Единственный недостаток нашего сравнения заключается в том, что на практике один из солдат все время стоит неподвижно в центре площади, в то время как остальные разбегаются со скоростями тем большими, чем больше расстояния от них до центра. В космосе же нет верстовых столбов, относительно которых можно было бы провести абсолютные измерения скорости; такой возможности мы лишены теорией относительности: каждый может сравнивать свое движение только с движением рядом идущих, и при этом ему будет казаться, что они от него убегают.

Мы видим, таким образом, что закон Хаббла обеспечивает неизменность космологического принципа во все времена, и это утверждает нас в мнении, что как закон, так и сам принцип действительно справедливы.

Другим примером интуитивного образа может служить взрыв бомбы; в этом случае, чем быстрее летит осколок, тем дальше он улетит. Спустя мгновение после самого взрыва мы видим, что осколки распределены в соответствии с законом Хаббла, т е. их скорости пропорциональны расстояниям до них. Здесь, однако, нарушается космологический принцип, поскольку если мы отойдем достаточно далеко от места взрыва, то никаких осколков не увидим. Этим образом подсказан самый знаменитый в современной космологии термин „большой взрыв“. Согласно этим представлениям, около 20 млрд. лет тому назад все вещество Вселенной было собрано в одной точке, из которой началось стремительное расширение Вселенной до современных размеров».

Закон Хаббла практически сразу же был признан в науке. Значение открытия Хаббла высоко оценил Эйнштейн. В январе 1931 года он писал: «Новые наблюдения Хаббла и Хьюмасона относительно красного смещения… делают вероятным предположение, что общая структура Вселенной не стационарная».

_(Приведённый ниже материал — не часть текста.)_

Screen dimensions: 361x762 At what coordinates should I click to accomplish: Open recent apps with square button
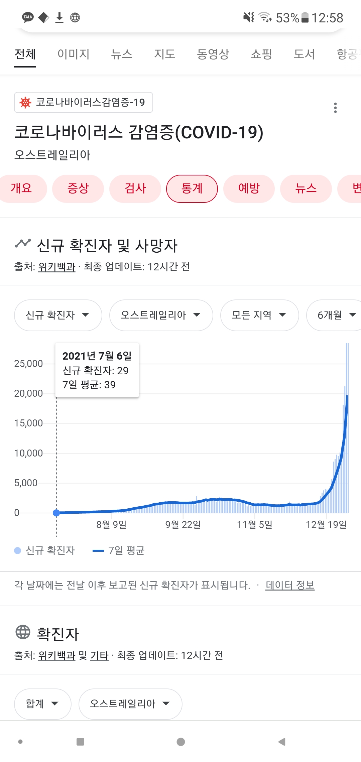[x=80, y=742]
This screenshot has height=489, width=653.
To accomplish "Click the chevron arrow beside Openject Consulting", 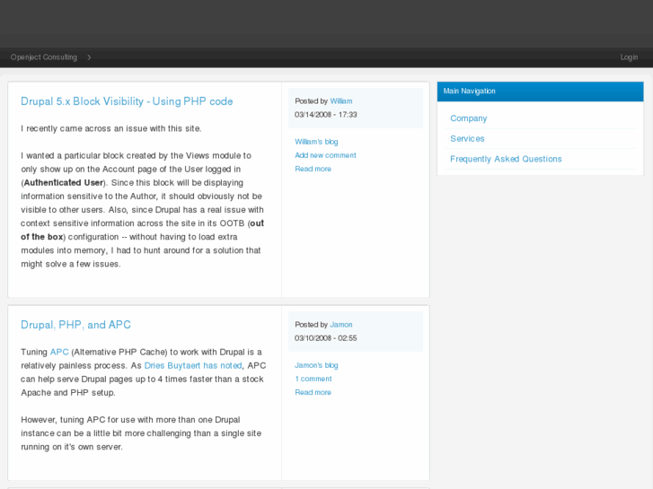I will [89, 57].
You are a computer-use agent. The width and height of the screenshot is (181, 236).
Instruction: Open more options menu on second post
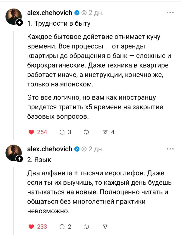tap(170, 149)
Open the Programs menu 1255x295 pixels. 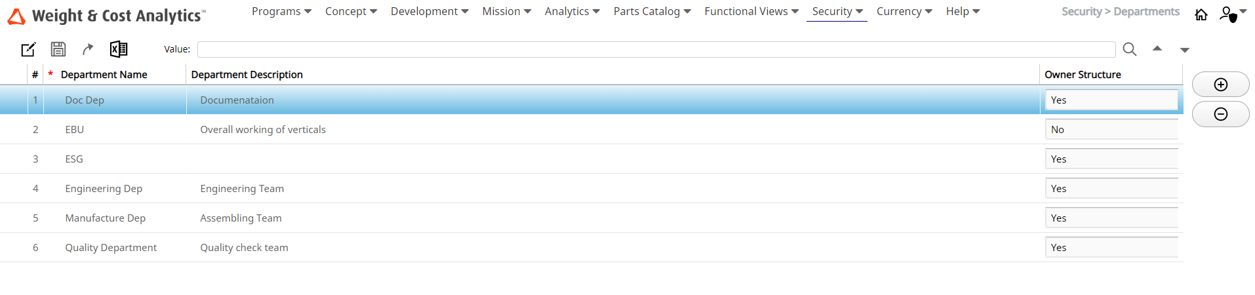[281, 12]
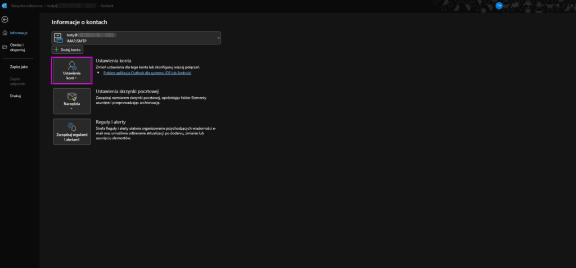This screenshot has height=268, width=576.
Task: Open help via the question mark icon
Action: pos(527,6)
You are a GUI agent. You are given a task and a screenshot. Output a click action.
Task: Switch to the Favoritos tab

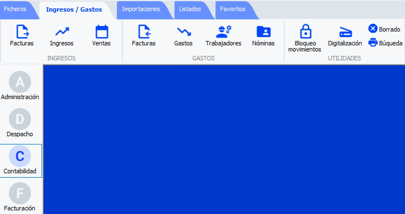pyautogui.click(x=233, y=9)
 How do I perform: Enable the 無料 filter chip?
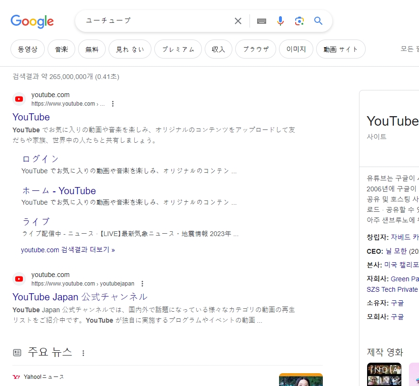pos(91,49)
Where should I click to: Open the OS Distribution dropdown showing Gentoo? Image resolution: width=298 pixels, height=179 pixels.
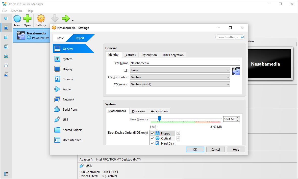(180, 77)
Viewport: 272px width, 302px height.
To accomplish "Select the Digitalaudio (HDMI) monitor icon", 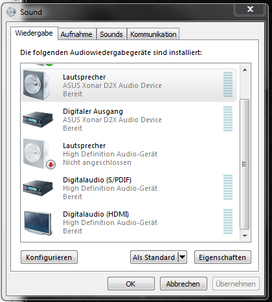I will [38, 223].
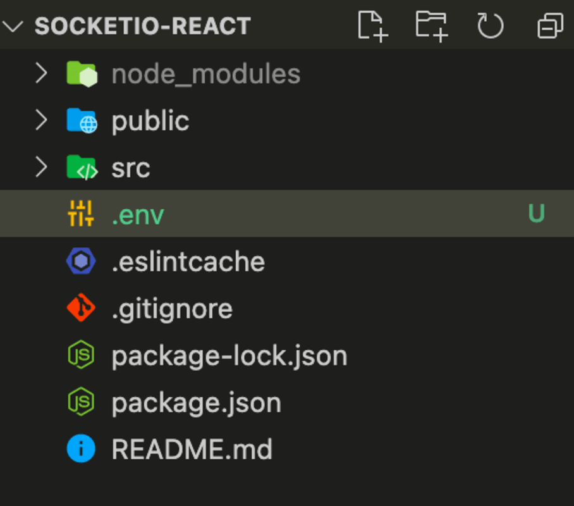Collapse the SOCKETIO-REACT project section
The width and height of the screenshot is (574, 506).
[13, 27]
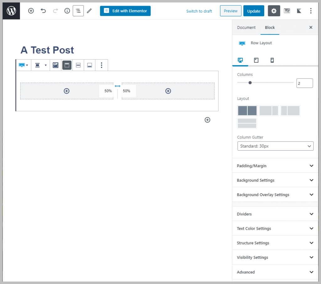Switch to the Block tab
The height and width of the screenshot is (284, 321).
click(x=270, y=28)
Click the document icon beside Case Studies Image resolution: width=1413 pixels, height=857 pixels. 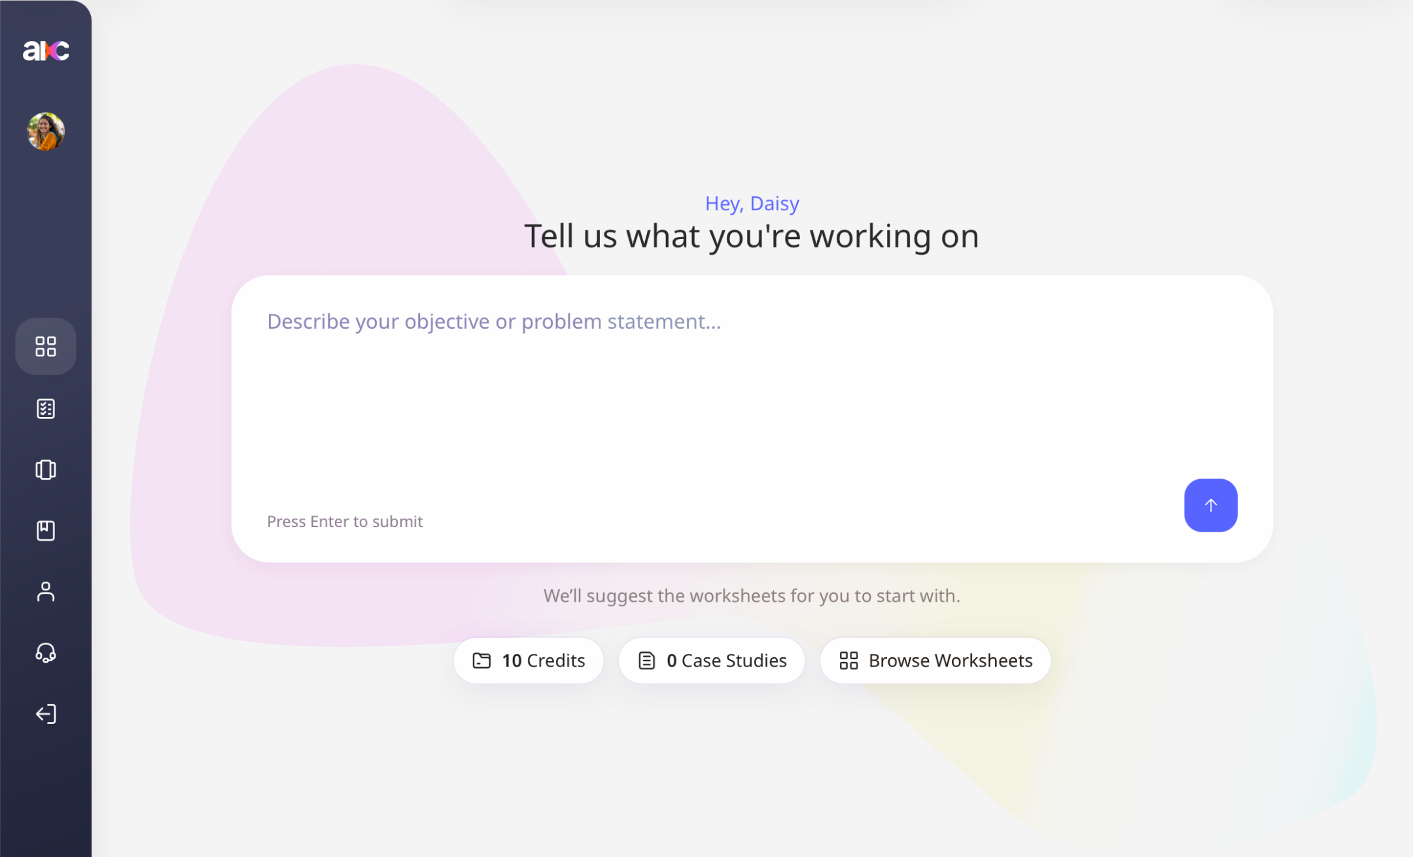(x=646, y=661)
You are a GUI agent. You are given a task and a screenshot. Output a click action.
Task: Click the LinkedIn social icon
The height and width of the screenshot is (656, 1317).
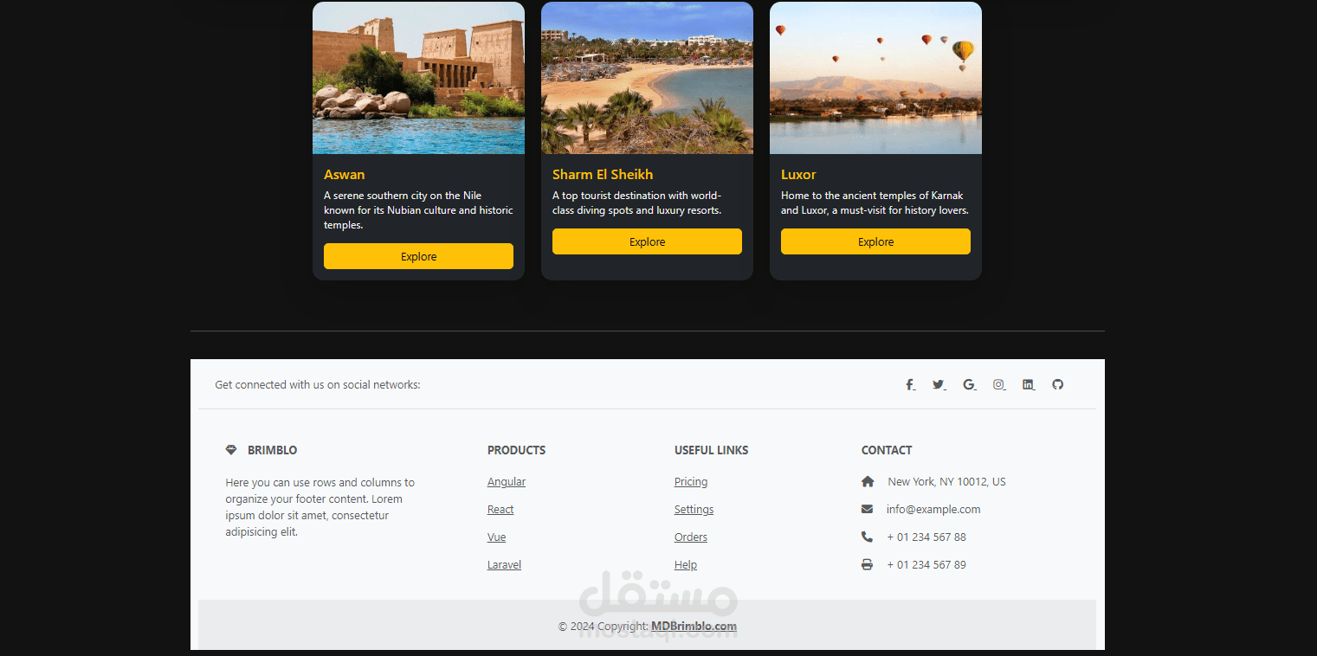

Открытие Хаббла окончательно разрушило существовавшее со времен Аристотеля представление о статичной, незыблемой Вселенной. В настоящее время закон Хаббла используется для определения расстояний до далеких галактик и квазаров.

КЛАССИФИКАЦИЯ ГАЛАКТИК

История «открытия» мира галактик весьма поучительна. Больше двухсот лет назад Гершель построил первую модель Галактики, преуменьшив ее размеры в пятнадцать раз. Изучая многочисленные туманности, разнообразие форм которых он первый и обнаружил, Гершель пришел к выводу, что некоторые из них являются далекими звездными системами «типа нашей звездной системы». Он писал: «Я не считаю необходимым повторять, что небеса состоят из участков, у которых солнца собраны в системы». И еще: «…эти туманности также могут быть названы млечными путями — с малой буквы в отличие от нашей системы».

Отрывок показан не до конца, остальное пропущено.